In the primal brain, there's no yesterday that might trigger memories of other viruses overcome in the world, Morin says. And there's no tomorrow or future, when a vaccine might be developed. There's only today.

Three commuters (center) wear masks as they walk through the World Trade Center transportation hub Wednesday in New York. Public health officials have said face masks are in limited supply and should be reserved for health care professions caring for sick people and people who suspect they are sick. (AP Photo/Mark Lennihan)

"The threat is not a lion, dinosaur or alligator," Morin says. "It is a virus, and the more it happens, rationality becomes extinct and we shut off that part of our brain where emotions and reason are managed."

Not everyone responds in the same way, of course. Many people, Blanton suggests, go about their lives with perhaps a heightened awareness that they need to keep washing their hands but without fear.

But for people already predisposed to anxiety or panic attacks, just watching the news can be unhealthy, Morin says.

To them, he advises: "Protect yourself. Don't become compulsive about seeking information that repeats the exact information and recycles footage. It makes the threat seem present and immediate, and the brain goes into overdrive."

And, he says, literally take a breath by practicing a relaxation technique such as meditation, or take a walk in the fresh air.

Social Media Hits The Panic Button

Morin says most journalism-driven media organizations offer responsible, need-to-know coronavirus coverage with fair, objective reporting that stays away from click-bait headlines that can instill panic. Social media and news consolidators operate in an environment that can favor sensational, jarring headlines and shareable memes that often not only oversimplify issues but pass along misleading information.

"It's part of the polarization of social media that gives a voice to these stories of panic, and they're the cause of the greatest concern," Morin says. "They're hitting the panic button and pushing it into the primal brains of populations that are the most fragile — young people who haven't yet developed the ability to rationalize, the elderly who may be fragile mentally.

He's adamant, though, that "everyone is affected at a deeper psychological level" because everyone has a primal brain.

"I truly believe," he says, "nobody can be protected right now for the direct effect of these messages on the primal brain."

▶ _PROBLEMS AND TASKS_:
1. Answer these questions from the excerpt on coronavirus fear:
(a) According to Morin, what is the threat, if not a lion, dinosaur or alligator?
(b) Which two groups does Morin describe as the most fragile?
(c) What relaxation options does Morin suggest?
2. List every animal named in the excerpt on coronavirus fear.
3. Write the next few paragraphs of the excerpt on coronavirus fear, continuing after its final sentence.

Stored data entries
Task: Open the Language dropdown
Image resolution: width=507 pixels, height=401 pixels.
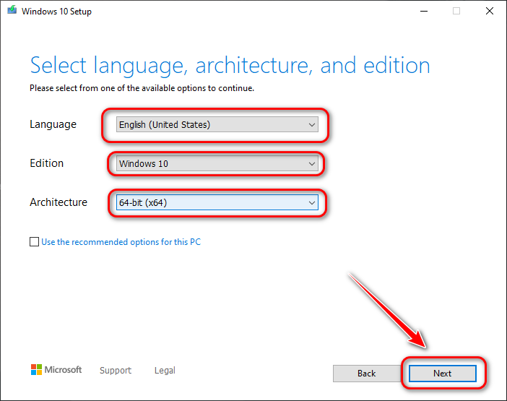Action: point(217,125)
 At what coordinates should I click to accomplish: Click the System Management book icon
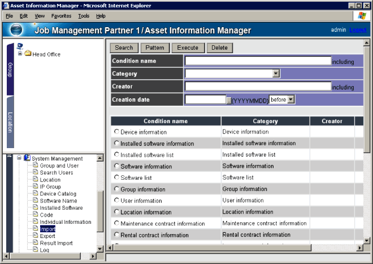(x=27, y=158)
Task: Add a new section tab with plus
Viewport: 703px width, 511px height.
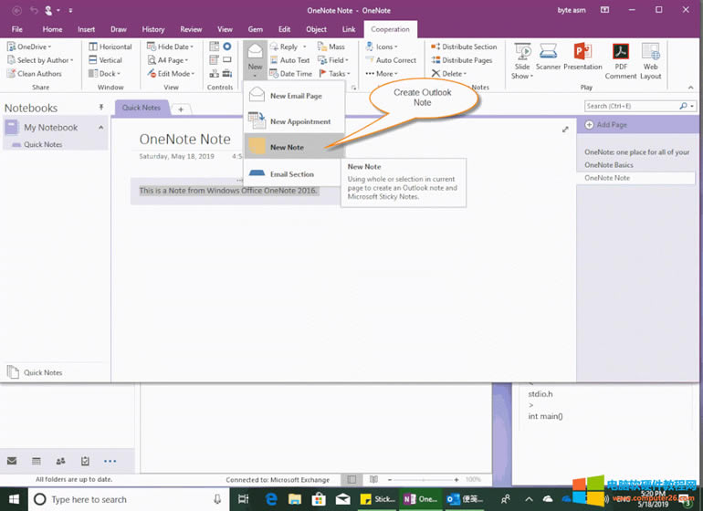Action: [x=181, y=109]
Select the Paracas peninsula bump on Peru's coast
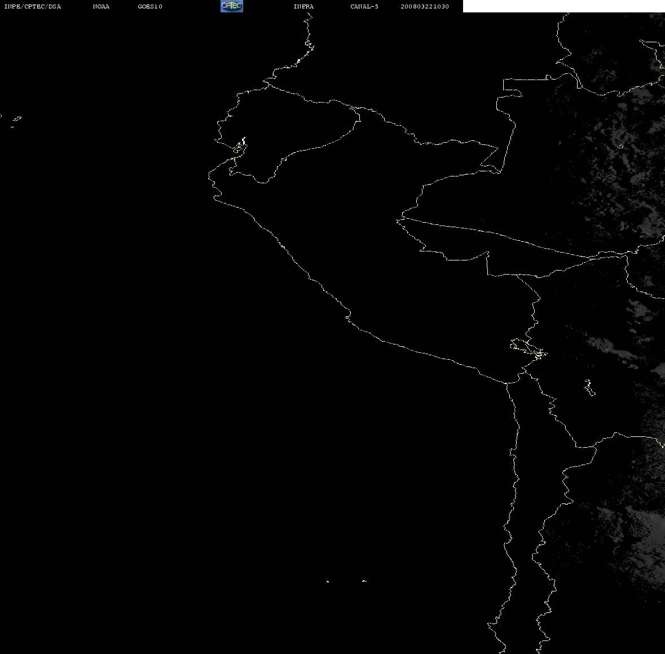665x654 pixels. pyautogui.click(x=348, y=316)
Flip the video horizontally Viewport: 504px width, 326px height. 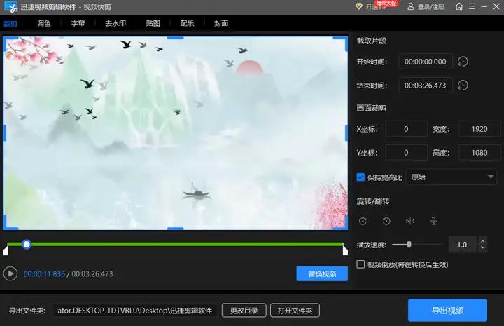[410, 222]
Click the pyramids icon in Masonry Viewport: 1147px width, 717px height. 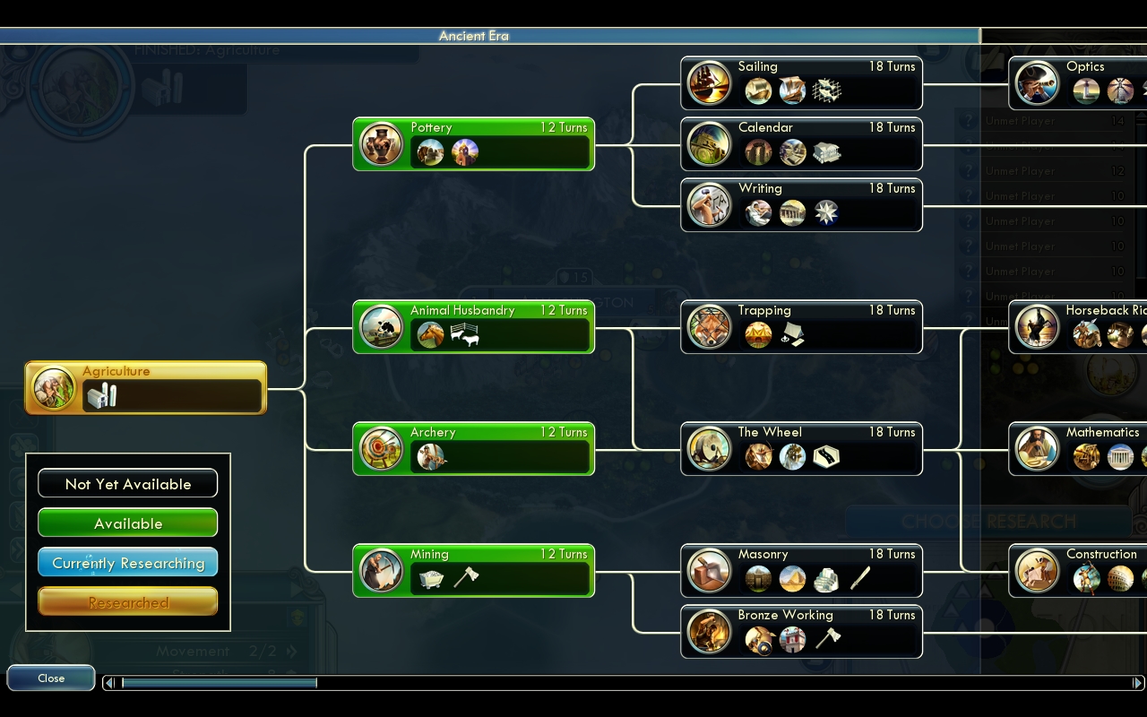click(x=792, y=579)
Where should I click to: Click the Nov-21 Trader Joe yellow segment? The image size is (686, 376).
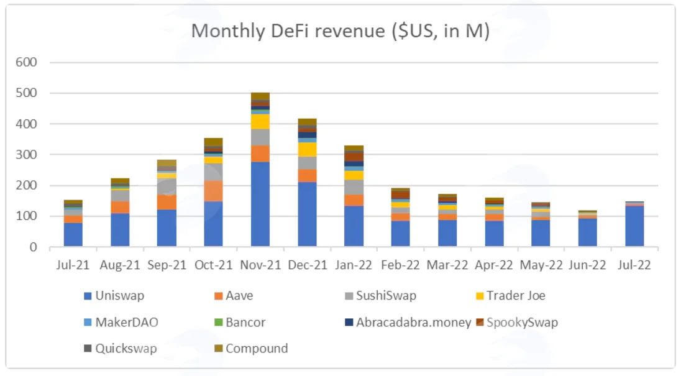click(x=260, y=122)
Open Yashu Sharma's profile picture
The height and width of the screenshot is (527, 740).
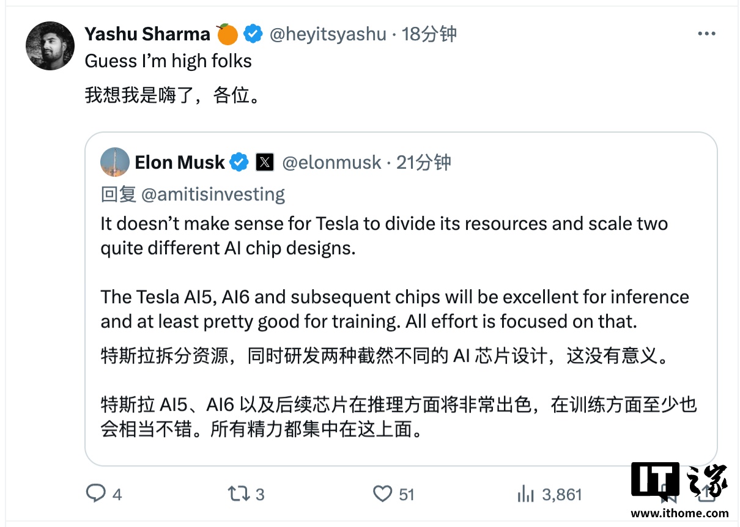pos(50,46)
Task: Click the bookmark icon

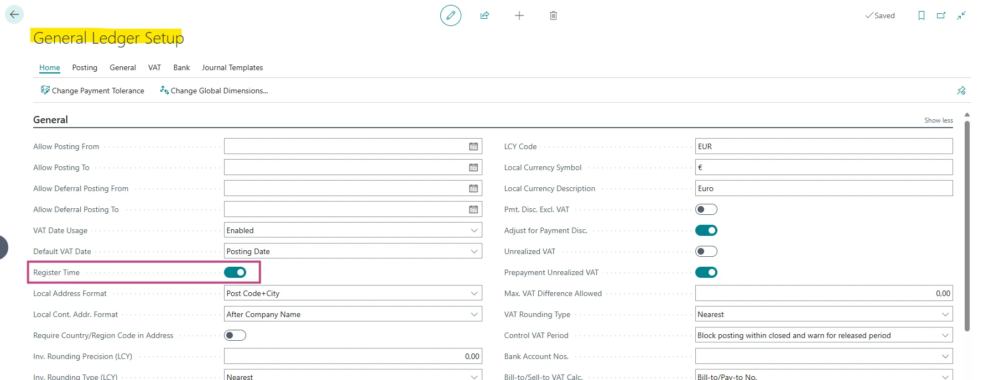Action: pyautogui.click(x=921, y=15)
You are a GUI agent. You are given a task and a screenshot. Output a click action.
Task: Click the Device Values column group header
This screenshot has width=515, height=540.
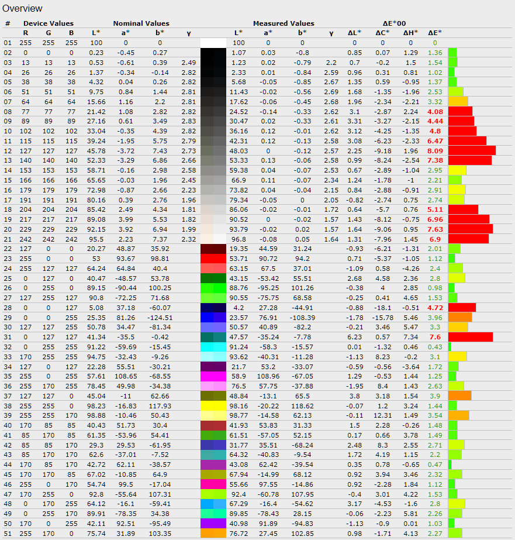click(x=48, y=23)
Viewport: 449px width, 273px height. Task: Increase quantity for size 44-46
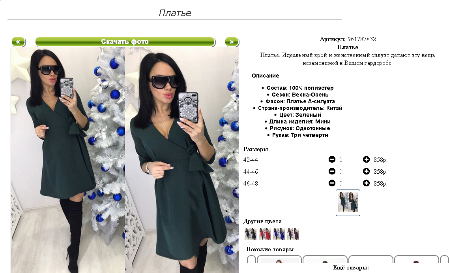click(366, 171)
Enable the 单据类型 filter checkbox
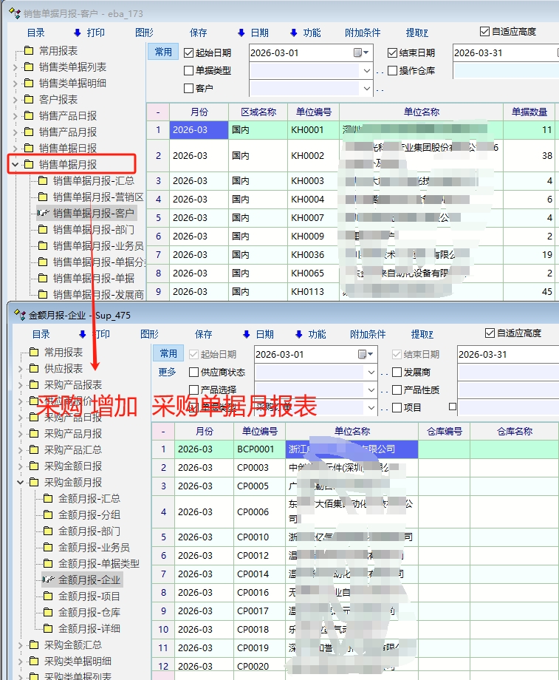 click(188, 71)
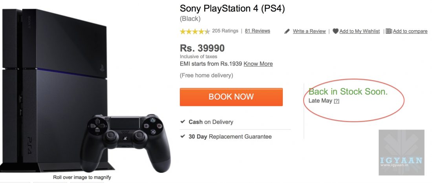Click the pencil icon beside Write a Review
The image size is (432, 183).
tap(287, 31)
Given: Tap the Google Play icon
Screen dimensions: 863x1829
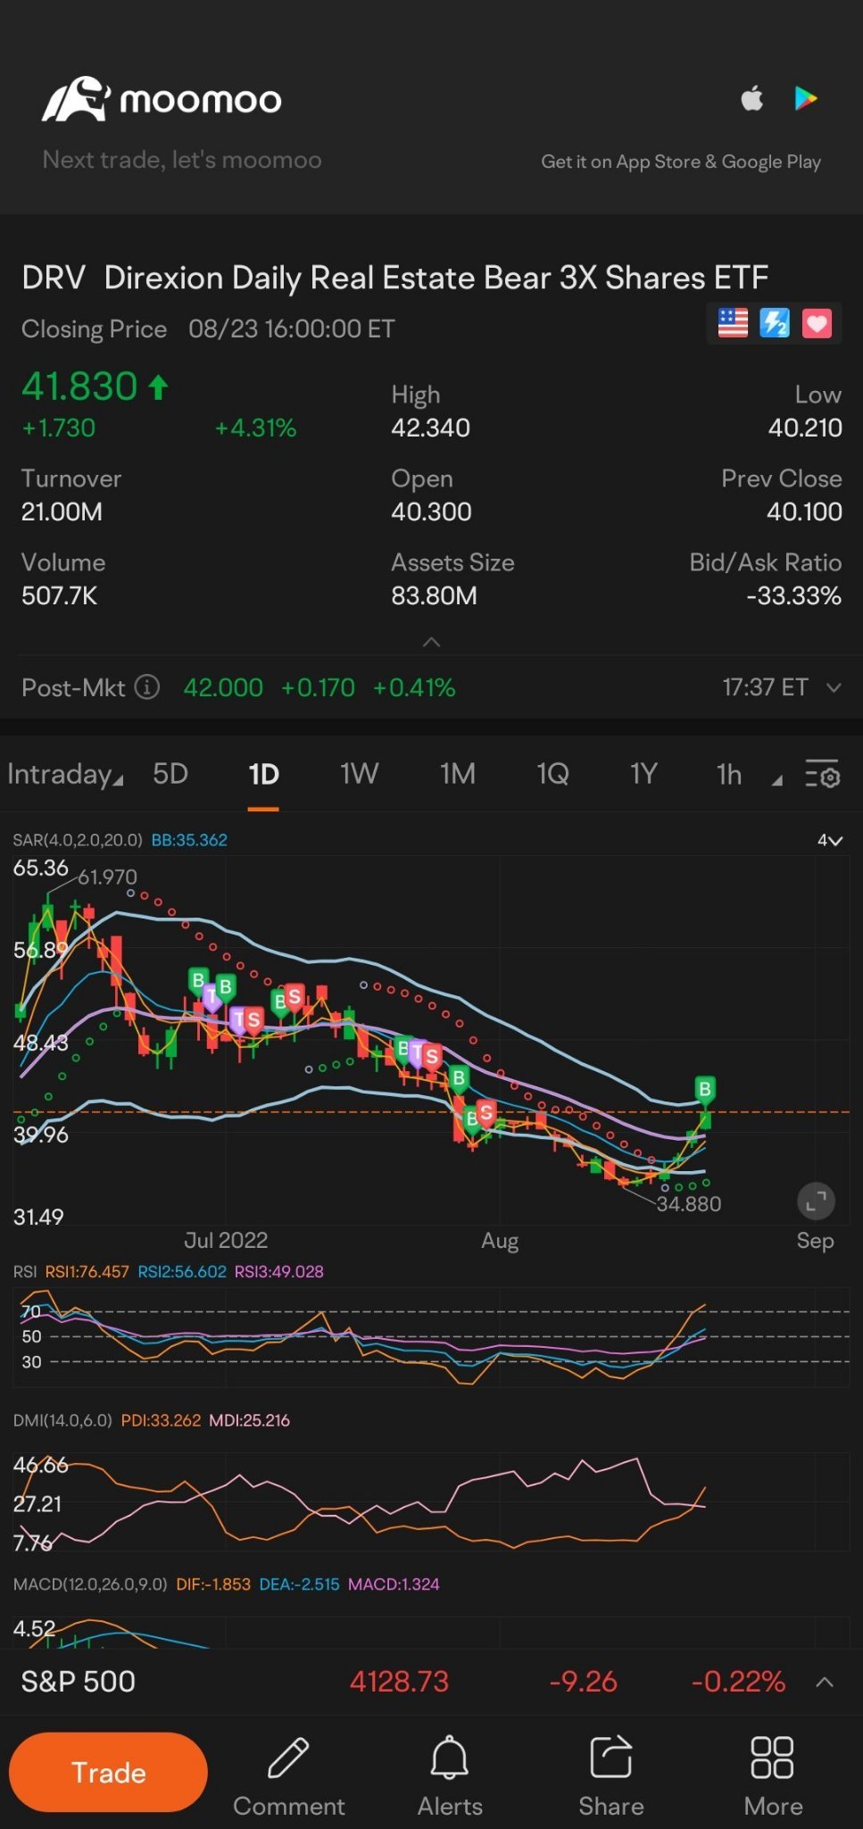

▶ _RESPONSE LIST_:
1.
(a) A virus.
(b) Young people who haven't yet developed the ability to rationalize, and the elderly who may be fragile mentally.
(c) Practicing a relaxation technique such as meditation, or taking a walk in the fresh air.

2. Lion, dinosaur, alligator

3.
But This Isn't Hoarding

Some of the misinformation swirling around about coronavirus can bring out the worst in society — and, however unintentionally, people struggling with conditions that are already prone to wild assumptions and misunderstanding can be harmed, says Dr. Simon Rego, the chief psychiatrist at Montefiore Health System and an associate professor in the Department of Psychiatry and Behavioral Sciences at Albert Einstein College of Medicine.

Rego, whose areas of specialty include hoarding and compulsive disorders, says stockpilers and doomsday preppers are often incorrectly called "hoarders" in the news media and by others but that the colloquialism vastly misrepresents the clinical issue behind the disorder.

In fact, people with hoarding disorders are no more inclined to stockpile basic survival items in preparation for an emergency than anyone else, Rego says. Further, he says, these persons don't suddenly start hoarding in response to a perceived threat like the new coronavirus.

"It often starts at a young age, is often quite private, happens over time and is only discovered when there's so much clutter around it's causing some sort of interference with the ability to use the space as it was intended or get into certain rooms ... or it's putting them at risk for falls, or for fires, or for health hazards … or at risk at distressing themselves, families, neighbors and landlords."

Rego says some people go beyond normal preparedness to a "middle path" that's not quite a diagnosable, clinical disorder, yet doesn't rise to the level of doomsday preppers who associate the coronavirus with end times and prepare for a long siege.

"It depends on the degree to which a person tolerates uncertainty," he says. "If a person has a sensitivity to getting anxious, the less they tolerate it and the more they prepare."